During my last weekend in San Martin de los Andes, I spoke several times with the teachers in training. We focused primarily on the Yoga Sutras of Patanjali and the very detailed way these teachings make clear the roots of all of our suffering.
The Sutras explain how our limited minds and senses do not see and experience the fullness of our being. Instead, we are influenced by the prevailing messages of our culture to think of ourselves as the body and mind.
This leads to a life of never-ending efforts to create and sustain a successful self image – an identity that can help us obtain the things we feel we need to be happy, such as a good job, a lovely partner, a beautiful home, etc. Of course, there is nothing wrong with wanting these things that we all enjoy, but it is a mistake to think that our happiness comes from those things. If that is true, then each time those things change or disappear, our happiness goes with them.

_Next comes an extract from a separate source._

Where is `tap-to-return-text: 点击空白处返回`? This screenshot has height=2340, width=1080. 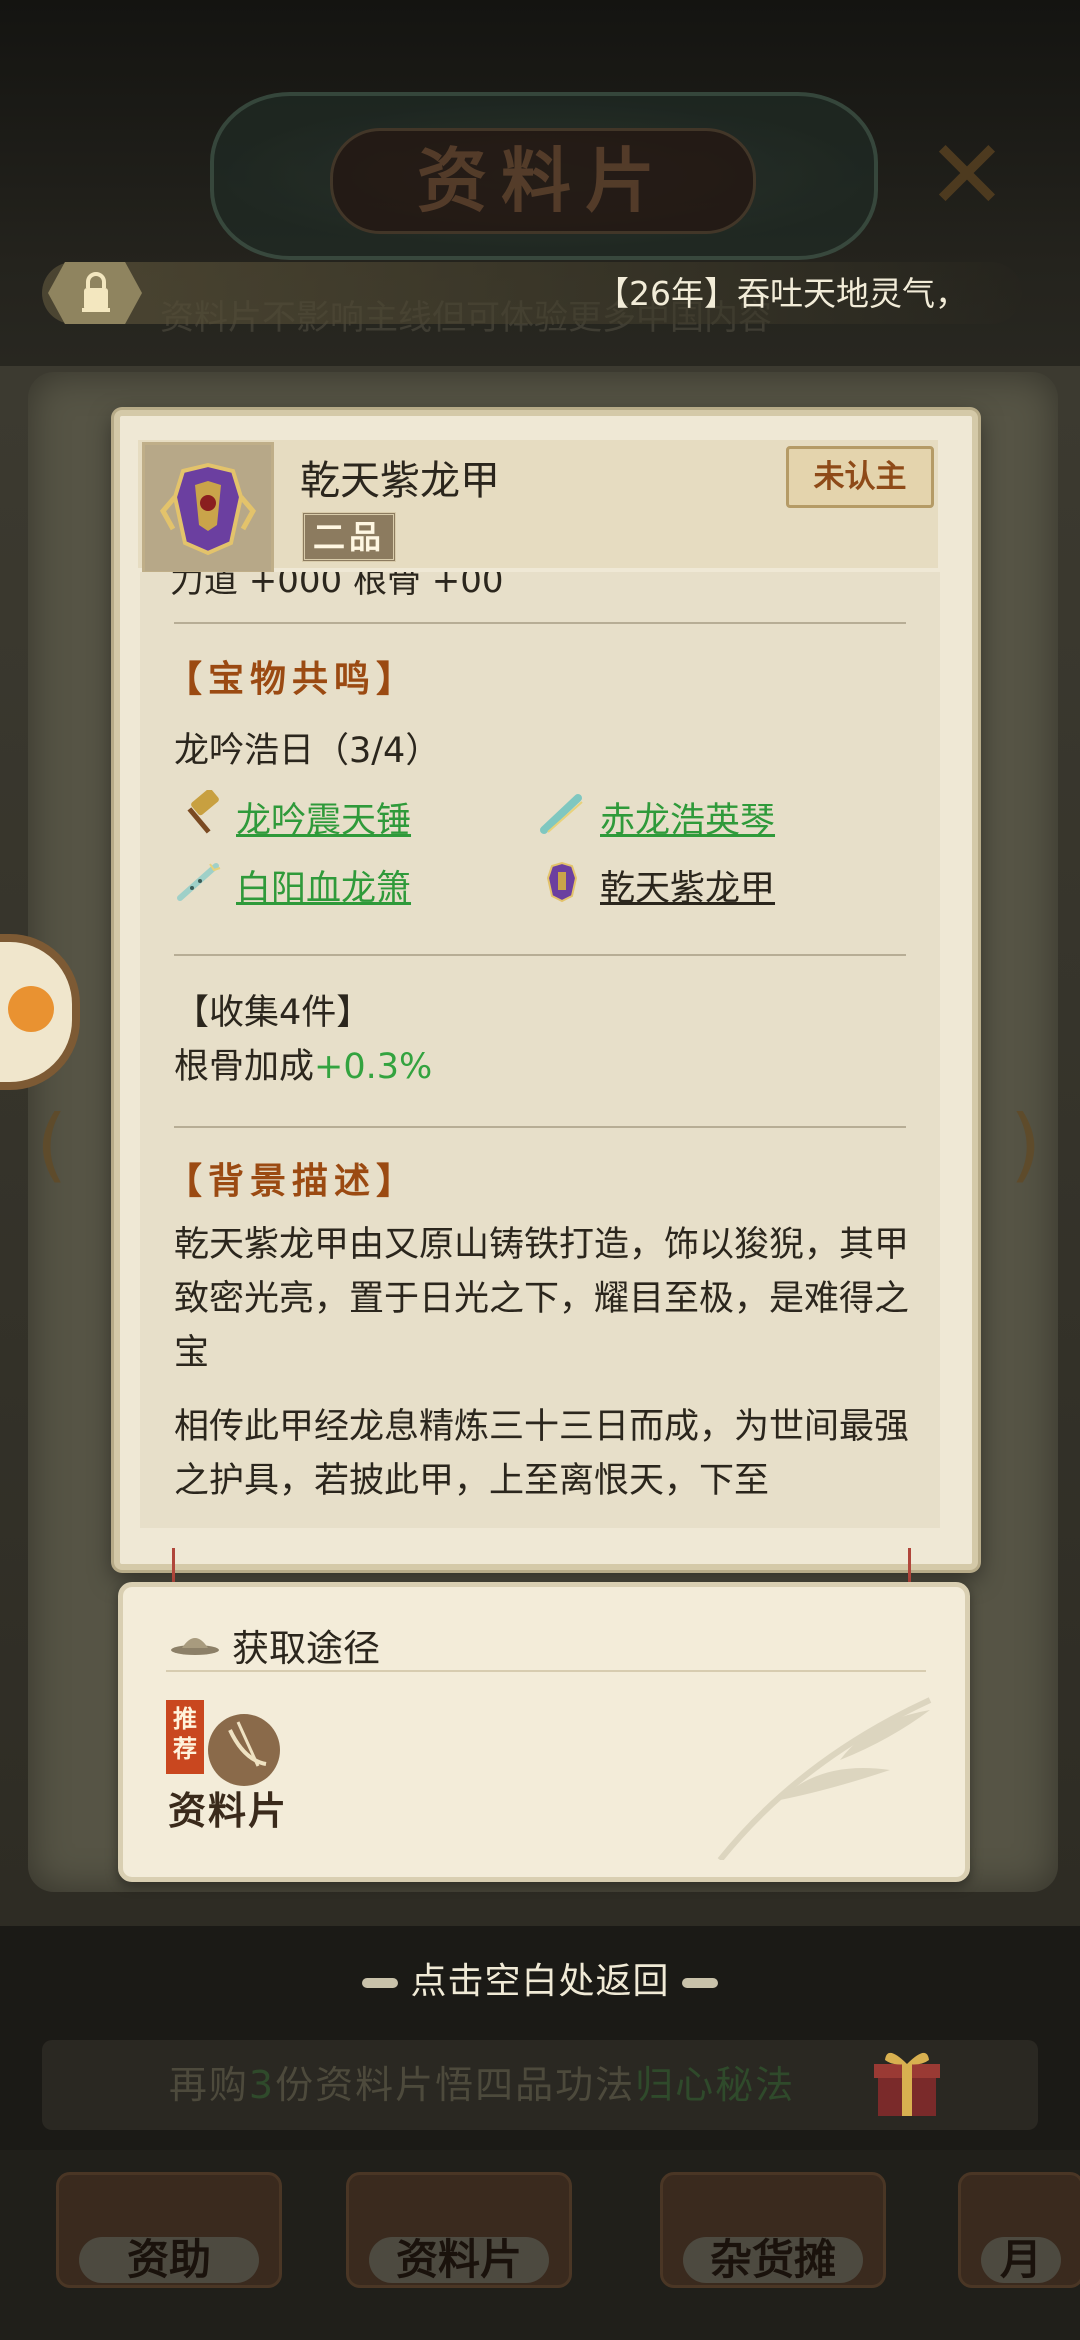 tap-to-return-text: 点击空白处返回 is located at coordinates (540, 1982).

The sutras describe how trying to arrange for conditions outside of ourselves in order to be happy leads to a life of relentless frustration, anxiety and striving for something we can never obtain. Yoga practice, as well as any authentic spiritual practice, can help us experience an innate sense of contentment that is independent of circumstances and allows us to enjoy the process of pursuing our goals without depending on the outcome for our peace of mind.
Understanding this can inspire us to practice diligently, with patience and enthusiasm, until we begin to experience for ourselves the truth in these teachings. Once we taste this inner peace and the natural feeling of joy that comes from giving and serving, rather than acquiring and achieving, our spiritual growth becomes a steady and enjoyable journey towards an ever greater awareness of our true nature.